→ **PROVIDED ENTRIES**

• • •

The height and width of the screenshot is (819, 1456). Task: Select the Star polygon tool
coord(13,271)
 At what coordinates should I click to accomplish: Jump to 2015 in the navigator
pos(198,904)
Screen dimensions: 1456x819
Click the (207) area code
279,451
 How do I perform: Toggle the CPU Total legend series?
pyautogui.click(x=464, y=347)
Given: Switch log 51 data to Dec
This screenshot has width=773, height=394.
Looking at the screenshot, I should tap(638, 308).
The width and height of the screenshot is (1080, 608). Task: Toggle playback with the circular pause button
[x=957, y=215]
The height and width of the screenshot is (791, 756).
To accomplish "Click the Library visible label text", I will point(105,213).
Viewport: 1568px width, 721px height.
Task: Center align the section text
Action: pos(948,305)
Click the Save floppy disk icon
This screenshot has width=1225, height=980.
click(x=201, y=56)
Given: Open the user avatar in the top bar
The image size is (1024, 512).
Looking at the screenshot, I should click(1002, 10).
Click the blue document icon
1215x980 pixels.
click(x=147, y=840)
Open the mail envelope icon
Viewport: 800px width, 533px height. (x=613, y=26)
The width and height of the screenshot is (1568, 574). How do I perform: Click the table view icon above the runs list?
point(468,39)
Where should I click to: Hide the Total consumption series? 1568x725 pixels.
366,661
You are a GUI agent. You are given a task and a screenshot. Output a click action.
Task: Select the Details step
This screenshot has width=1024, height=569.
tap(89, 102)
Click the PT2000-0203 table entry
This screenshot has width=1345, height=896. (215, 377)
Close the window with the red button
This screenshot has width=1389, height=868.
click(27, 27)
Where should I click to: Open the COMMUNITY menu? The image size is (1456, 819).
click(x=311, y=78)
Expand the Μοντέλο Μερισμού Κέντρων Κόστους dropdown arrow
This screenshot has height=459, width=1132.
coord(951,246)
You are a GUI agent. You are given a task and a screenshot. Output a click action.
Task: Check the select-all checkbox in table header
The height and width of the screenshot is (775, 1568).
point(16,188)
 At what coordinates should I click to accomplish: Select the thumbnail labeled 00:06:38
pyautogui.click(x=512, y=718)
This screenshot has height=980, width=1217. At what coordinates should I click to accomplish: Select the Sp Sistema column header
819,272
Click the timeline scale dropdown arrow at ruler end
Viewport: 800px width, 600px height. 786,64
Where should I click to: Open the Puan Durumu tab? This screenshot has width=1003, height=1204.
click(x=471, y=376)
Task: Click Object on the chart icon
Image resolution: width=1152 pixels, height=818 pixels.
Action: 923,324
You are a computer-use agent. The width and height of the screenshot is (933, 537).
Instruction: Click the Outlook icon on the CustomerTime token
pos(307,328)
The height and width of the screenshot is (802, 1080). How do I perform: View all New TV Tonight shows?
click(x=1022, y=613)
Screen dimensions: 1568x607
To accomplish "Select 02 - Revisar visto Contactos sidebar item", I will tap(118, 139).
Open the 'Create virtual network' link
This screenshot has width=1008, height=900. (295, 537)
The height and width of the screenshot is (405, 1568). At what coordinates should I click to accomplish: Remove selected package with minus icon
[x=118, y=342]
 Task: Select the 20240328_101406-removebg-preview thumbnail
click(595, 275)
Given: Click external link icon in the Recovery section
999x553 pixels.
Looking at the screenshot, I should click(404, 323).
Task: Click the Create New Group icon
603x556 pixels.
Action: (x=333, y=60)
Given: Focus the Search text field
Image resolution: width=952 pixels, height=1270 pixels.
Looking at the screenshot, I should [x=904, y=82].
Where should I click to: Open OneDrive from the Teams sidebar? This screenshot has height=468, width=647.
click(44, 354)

• • •

→ **WHAT IS NEEDED**
Exactly the lines from the one containing "Image resolution: width=1152" through the end of the records should be reproduced, and no others.

→ **WRITTEN ANSWER**
Image resolution: width=1152 pixels, height=818 pixels.
Action: 923,324
You are a computer-use agent. The width and height of the screenshot is (933, 537).
Instruction: Click the Outlook icon on the CustomerTime token
pos(307,328)
The height and width of the screenshot is (802, 1080). How do I perform: View all New TV Tonight shows?
click(x=1022, y=613)
Screen dimensions: 1568x607
To accomplish "Select 02 - Revisar visto Contactos sidebar item", I will tap(118, 139).
Open the 'Create virtual network' link
This screenshot has width=1008, height=900. (295, 537)
The height and width of the screenshot is (405, 1568). At what coordinates should I click to accomplish: Remove selected package with minus icon
[x=118, y=342]
 Task: Select the 20240328_101406-removebg-preview thumbnail
click(595, 275)
Given: Click external link icon in the Recovery section
999x553 pixels.
Looking at the screenshot, I should click(404, 323).
Task: Click the Create New Group icon
603x556 pixels.
Action: (x=333, y=60)
Given: Focus the Search text field
Image resolution: width=952 pixels, height=1270 pixels.
Looking at the screenshot, I should [x=904, y=82].
Where should I click to: Open OneDrive from the Teams sidebar? This screenshot has height=468, width=647.
click(44, 354)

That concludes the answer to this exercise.